— begin —

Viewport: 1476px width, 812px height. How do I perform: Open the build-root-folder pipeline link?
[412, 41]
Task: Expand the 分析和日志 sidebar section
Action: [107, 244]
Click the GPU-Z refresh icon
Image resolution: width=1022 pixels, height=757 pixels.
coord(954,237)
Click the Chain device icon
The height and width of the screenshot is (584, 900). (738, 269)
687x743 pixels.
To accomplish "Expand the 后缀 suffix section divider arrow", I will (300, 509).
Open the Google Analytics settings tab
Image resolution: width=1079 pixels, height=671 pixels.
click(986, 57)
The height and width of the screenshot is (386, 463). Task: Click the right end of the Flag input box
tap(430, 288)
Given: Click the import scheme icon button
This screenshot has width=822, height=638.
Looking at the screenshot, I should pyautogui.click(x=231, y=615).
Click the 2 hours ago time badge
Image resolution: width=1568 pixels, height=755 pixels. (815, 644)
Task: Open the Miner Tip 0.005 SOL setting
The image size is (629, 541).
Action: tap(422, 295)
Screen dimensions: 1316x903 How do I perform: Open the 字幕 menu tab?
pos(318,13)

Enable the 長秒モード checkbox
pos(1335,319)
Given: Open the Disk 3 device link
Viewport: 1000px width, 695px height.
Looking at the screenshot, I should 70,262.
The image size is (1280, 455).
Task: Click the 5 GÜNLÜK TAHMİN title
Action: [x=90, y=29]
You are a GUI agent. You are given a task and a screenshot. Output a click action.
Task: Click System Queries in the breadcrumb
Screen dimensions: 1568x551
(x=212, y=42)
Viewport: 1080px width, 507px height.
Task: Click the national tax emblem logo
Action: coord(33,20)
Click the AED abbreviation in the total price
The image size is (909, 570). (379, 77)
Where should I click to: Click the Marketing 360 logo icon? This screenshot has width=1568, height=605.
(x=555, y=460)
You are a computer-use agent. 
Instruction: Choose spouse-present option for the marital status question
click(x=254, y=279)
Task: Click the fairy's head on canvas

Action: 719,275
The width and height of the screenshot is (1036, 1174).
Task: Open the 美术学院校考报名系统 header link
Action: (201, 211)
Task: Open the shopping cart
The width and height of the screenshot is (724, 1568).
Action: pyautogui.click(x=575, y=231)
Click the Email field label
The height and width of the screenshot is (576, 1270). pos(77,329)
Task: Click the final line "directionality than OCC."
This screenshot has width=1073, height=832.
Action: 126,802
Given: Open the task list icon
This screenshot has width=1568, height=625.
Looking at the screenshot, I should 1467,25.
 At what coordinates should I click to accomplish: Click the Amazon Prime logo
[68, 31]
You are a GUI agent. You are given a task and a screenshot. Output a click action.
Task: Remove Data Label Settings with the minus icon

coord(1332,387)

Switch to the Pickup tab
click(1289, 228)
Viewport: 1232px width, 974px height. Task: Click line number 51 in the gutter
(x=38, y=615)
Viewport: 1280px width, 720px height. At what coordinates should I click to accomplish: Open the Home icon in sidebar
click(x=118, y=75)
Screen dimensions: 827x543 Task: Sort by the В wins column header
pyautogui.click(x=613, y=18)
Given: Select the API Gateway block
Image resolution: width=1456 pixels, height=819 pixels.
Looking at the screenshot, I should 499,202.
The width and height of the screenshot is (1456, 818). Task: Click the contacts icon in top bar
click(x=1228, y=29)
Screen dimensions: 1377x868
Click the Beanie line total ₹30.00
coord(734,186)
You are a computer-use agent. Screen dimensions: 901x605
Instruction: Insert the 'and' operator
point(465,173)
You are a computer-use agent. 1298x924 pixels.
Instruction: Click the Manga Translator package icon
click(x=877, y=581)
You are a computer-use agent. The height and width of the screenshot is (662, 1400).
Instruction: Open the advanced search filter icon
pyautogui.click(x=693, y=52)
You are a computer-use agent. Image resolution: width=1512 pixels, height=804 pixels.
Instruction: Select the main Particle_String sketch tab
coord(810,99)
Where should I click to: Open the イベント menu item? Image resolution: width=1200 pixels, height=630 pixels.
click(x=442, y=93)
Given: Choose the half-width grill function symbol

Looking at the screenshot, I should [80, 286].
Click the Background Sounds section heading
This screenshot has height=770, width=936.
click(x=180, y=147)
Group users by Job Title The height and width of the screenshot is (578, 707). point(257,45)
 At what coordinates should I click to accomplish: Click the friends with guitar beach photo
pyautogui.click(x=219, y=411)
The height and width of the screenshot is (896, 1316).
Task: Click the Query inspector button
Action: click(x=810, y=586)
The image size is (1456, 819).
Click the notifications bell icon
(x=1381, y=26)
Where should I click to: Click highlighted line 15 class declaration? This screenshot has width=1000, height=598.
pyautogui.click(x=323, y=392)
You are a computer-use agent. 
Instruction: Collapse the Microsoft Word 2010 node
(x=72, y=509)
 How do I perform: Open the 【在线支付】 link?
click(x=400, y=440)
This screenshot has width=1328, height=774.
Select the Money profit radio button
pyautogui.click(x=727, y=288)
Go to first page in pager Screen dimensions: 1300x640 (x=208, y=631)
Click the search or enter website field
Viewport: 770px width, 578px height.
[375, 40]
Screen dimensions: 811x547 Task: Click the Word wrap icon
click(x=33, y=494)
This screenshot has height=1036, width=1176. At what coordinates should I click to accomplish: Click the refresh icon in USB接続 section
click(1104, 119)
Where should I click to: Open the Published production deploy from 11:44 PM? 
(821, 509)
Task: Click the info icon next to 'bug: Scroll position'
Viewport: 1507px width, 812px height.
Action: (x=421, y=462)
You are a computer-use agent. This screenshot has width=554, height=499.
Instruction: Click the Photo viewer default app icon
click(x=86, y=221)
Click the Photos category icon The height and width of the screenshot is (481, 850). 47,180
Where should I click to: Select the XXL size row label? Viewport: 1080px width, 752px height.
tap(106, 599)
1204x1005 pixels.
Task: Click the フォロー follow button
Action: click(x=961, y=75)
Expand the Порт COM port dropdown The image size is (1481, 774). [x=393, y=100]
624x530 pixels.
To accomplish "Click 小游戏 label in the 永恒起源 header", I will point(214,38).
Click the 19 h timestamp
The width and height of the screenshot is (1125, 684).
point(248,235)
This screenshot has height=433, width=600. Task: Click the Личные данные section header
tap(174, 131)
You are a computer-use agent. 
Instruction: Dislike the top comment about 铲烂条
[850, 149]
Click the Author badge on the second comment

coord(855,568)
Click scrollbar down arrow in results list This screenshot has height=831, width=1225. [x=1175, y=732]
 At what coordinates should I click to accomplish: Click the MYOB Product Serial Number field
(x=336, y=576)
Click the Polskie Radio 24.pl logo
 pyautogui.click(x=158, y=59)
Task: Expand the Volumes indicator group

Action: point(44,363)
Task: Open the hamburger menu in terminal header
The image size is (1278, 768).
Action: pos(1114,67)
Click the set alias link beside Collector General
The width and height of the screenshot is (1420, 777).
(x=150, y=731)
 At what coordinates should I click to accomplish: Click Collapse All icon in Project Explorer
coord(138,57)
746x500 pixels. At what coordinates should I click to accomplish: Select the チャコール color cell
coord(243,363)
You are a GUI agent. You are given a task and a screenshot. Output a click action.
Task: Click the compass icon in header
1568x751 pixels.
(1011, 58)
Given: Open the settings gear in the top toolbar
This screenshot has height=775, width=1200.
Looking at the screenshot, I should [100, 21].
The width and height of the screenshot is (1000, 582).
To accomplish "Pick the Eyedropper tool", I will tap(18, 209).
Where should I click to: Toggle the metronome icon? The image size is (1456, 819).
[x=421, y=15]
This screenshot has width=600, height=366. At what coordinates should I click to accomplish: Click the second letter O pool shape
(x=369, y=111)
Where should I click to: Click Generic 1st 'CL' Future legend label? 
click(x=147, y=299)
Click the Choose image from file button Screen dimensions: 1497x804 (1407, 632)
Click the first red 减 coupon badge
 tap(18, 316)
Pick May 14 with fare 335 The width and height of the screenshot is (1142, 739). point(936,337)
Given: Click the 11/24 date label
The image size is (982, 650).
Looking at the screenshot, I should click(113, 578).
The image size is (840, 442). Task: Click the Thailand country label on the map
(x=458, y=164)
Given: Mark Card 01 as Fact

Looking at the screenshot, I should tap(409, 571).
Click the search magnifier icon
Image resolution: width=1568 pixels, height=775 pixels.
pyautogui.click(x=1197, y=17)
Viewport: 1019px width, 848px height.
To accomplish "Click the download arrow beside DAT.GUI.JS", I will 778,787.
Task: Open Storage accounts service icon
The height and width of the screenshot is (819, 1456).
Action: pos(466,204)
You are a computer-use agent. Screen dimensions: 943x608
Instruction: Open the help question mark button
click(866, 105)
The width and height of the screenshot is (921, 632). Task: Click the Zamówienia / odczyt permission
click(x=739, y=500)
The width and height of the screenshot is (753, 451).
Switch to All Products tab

— end —

Put the items starting at the line containing "You are a computer-use agent. This" and ending at the line containing "Click the Photos" into a two-column CSV with the headers item_text and answer, one row for each item. Enclose each field in quotation marks and replace any line breaks inside a field with spaces.

item_text,answer
"You are a computer-use agent. This screenshot has width=554, height=499. Instruction: Click the Photo viewer default app icon","click(x=86, y=221)"
"Click the Photos category icon The height and width of the screenshot is (481, 850).","47,180"